Structured Learner


#82

Have a quick and dirty example notebook created a few weeks just to show a working example. I did not actually see @johnri99 notebook(did I miss it?) which I am sure is superior but here is one for viewing. Also, had trouble with the flag, is_reg, thus the nb.


(Anders) #83

Update
I fixed it: Added .cuda()

mixedinputmodel = MixedInputModel(emb_szs, len(df.columns)-len(cat_vars),
                   0.04, 1, [1000,500], [0.001,0.01], y_range=y_range).cuda()

Original:

I’m getting this error as well. Did you find a solution?

image

Based on Rossman data:

mixedinputmodel = MixedInputModel(emb_szs, len(df.columns)-len(cat_vars), 0.04, 1, [1000,500], [0.001,0.01], y_range=y_range)

bm = BasicModel(mixedinputmodel, 'mixedInputRegression')

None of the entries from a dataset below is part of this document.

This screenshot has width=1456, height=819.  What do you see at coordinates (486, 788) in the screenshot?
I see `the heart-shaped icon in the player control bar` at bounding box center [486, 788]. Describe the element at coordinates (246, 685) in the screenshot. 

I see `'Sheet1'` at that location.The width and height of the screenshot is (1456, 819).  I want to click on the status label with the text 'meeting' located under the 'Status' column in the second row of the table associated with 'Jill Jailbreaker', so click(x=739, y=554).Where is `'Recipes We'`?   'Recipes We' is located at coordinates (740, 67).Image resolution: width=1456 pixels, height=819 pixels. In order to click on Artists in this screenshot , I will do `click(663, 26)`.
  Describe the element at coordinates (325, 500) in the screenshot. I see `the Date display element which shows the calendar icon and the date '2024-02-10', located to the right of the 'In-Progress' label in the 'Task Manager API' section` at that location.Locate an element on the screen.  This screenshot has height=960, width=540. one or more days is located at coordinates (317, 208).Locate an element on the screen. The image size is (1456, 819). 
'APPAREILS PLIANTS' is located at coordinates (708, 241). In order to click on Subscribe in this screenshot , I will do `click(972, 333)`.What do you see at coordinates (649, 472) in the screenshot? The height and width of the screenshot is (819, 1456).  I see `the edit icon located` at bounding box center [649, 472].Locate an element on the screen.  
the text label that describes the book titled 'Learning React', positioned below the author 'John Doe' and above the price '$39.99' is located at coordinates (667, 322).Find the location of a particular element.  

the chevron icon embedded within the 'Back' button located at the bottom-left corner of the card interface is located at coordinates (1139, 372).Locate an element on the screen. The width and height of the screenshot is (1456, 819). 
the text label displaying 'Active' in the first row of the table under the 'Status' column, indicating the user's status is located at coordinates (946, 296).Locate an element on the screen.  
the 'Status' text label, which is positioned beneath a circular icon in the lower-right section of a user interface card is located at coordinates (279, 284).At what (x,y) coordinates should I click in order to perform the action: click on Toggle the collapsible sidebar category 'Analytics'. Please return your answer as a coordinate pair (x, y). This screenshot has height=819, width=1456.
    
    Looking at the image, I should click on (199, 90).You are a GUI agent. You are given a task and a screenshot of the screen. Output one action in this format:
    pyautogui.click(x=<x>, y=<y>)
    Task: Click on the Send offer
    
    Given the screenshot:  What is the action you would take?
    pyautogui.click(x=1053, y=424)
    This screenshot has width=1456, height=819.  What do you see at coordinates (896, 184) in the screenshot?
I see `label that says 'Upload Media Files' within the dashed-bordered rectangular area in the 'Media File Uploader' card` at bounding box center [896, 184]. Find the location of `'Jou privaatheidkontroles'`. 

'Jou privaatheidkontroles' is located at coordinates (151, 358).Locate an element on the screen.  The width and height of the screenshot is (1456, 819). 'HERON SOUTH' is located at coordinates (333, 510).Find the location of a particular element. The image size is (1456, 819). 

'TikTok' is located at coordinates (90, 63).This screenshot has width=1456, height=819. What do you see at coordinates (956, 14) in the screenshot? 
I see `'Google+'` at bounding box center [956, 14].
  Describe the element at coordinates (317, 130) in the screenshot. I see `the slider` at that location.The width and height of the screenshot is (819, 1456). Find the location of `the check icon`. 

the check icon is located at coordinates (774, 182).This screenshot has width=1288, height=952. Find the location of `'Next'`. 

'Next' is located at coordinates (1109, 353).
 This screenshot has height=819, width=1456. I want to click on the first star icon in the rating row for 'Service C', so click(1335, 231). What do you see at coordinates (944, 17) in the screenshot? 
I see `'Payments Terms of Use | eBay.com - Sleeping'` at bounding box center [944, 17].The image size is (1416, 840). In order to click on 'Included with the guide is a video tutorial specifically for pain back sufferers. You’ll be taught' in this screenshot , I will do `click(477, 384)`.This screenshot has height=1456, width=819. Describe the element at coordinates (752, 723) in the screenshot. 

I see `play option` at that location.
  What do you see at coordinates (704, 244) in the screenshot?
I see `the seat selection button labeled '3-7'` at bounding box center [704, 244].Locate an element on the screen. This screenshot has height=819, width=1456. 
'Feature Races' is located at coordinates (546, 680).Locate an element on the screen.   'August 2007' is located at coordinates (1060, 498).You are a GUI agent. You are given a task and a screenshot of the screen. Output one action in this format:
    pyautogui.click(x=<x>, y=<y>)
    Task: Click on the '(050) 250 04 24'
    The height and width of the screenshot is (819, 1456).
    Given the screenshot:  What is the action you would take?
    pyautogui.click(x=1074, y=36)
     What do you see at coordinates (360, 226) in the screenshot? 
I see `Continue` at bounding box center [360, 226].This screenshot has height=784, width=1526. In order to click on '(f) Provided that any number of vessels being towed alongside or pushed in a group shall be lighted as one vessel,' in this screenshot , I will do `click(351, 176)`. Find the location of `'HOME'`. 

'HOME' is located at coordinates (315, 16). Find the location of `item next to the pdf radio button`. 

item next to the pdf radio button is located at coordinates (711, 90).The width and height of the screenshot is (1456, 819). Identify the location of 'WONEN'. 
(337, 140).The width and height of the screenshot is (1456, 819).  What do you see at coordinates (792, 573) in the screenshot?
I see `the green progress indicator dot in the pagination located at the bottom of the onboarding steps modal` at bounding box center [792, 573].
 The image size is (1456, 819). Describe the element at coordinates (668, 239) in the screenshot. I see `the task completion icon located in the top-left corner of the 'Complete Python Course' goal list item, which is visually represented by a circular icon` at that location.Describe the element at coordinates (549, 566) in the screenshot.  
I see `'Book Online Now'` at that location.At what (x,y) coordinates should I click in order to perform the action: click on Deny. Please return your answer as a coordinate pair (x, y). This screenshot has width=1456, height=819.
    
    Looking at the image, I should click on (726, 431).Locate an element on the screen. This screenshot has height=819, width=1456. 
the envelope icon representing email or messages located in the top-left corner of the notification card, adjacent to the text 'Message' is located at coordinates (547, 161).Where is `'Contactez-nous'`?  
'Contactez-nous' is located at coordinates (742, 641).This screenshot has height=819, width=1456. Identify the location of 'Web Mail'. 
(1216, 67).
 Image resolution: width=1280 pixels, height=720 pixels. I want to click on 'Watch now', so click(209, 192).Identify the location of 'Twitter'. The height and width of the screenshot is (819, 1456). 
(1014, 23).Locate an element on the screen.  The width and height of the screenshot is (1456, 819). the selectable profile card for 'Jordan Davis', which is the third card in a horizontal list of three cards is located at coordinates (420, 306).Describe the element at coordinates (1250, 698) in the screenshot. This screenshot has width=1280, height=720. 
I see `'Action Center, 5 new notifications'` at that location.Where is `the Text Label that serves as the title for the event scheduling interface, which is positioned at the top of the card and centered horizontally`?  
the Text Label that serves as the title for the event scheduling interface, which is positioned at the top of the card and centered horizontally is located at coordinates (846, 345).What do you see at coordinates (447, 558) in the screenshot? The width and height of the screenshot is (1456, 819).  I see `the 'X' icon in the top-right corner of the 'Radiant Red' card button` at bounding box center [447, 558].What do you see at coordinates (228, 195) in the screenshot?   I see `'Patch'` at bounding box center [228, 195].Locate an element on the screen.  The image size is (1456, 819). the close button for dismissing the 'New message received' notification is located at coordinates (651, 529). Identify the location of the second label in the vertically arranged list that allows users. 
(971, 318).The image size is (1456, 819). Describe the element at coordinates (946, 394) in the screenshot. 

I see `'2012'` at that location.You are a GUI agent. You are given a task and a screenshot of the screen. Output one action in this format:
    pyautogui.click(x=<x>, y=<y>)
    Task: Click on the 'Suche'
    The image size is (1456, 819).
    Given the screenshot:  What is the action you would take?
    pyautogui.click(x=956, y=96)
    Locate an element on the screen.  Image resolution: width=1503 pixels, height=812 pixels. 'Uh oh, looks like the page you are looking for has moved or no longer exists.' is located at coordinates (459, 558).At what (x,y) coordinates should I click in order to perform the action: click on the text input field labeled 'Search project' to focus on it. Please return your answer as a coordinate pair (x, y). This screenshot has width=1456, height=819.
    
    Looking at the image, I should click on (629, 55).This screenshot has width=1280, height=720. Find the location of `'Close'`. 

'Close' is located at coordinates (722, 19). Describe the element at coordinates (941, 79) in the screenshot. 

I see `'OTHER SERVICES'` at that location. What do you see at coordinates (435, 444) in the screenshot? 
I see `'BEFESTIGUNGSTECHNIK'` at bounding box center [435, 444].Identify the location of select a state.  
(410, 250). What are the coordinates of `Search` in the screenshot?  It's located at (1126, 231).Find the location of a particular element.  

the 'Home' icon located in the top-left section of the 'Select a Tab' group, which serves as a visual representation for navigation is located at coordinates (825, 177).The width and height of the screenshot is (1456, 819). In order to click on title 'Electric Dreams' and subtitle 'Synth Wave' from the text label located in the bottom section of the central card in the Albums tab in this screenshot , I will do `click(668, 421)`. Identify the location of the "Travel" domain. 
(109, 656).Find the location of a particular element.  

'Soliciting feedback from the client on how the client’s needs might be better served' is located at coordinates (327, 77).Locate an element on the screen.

md = ColumnarModelData.from_data_frame(PATH, val_idx, df, yl.astype(np.float32), cat_flds=cat_vars, bs=128, test_df=df_test)

learn = StructuredLearner(md, bm)

learn.lr_find()

~/anaconda3/envs/fastai/lib/python3.6/site-packages/torch/nn/_functions/thnn/sparse.py in forward(cls, ctx, indices, weight, padding_idx, max_norm, norm_type, scale_grad_by_freq, sparse)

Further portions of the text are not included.